__Work task__
In the listing below, count each line that contains "computer". The reply is that count and nothing else.

__Records shown__
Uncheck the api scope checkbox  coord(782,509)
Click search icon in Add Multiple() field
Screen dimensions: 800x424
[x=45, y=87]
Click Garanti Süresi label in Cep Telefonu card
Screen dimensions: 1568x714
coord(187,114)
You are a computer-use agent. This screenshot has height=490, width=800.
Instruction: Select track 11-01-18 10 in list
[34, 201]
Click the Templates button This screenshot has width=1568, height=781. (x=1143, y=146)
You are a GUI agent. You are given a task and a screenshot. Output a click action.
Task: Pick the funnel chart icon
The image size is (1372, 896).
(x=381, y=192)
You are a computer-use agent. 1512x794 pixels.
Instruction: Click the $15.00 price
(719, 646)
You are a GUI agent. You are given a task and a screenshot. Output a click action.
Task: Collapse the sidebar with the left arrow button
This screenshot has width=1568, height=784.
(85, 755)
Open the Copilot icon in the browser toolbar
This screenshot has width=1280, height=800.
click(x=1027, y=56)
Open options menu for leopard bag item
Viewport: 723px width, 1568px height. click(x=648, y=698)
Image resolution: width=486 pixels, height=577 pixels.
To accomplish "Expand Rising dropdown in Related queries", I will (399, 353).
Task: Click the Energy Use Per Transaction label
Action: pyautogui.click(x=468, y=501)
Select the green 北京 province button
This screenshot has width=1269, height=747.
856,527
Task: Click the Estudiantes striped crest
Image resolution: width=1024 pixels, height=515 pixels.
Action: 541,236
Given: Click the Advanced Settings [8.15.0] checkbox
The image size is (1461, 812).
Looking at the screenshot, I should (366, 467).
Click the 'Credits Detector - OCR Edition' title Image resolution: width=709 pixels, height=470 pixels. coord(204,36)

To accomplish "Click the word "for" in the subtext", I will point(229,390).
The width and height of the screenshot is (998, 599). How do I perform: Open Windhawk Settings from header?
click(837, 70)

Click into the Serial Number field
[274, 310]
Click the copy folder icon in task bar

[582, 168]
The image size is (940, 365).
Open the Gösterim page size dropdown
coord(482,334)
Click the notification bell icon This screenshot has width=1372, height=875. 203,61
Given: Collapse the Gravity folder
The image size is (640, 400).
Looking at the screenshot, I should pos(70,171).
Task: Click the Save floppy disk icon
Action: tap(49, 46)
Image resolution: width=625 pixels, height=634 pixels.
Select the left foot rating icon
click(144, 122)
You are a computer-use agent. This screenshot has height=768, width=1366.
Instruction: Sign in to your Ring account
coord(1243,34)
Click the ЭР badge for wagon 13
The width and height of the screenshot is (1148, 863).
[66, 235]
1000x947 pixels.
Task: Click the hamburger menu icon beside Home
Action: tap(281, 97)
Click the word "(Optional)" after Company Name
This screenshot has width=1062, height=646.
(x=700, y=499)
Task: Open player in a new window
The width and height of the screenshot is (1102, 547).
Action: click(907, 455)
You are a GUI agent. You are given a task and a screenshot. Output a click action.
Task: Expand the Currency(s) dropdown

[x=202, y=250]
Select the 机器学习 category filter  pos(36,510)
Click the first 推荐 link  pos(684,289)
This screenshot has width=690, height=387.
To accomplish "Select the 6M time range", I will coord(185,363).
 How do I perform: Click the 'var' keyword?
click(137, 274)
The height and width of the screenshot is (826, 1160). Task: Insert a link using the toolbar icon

__Response to the exercise__
3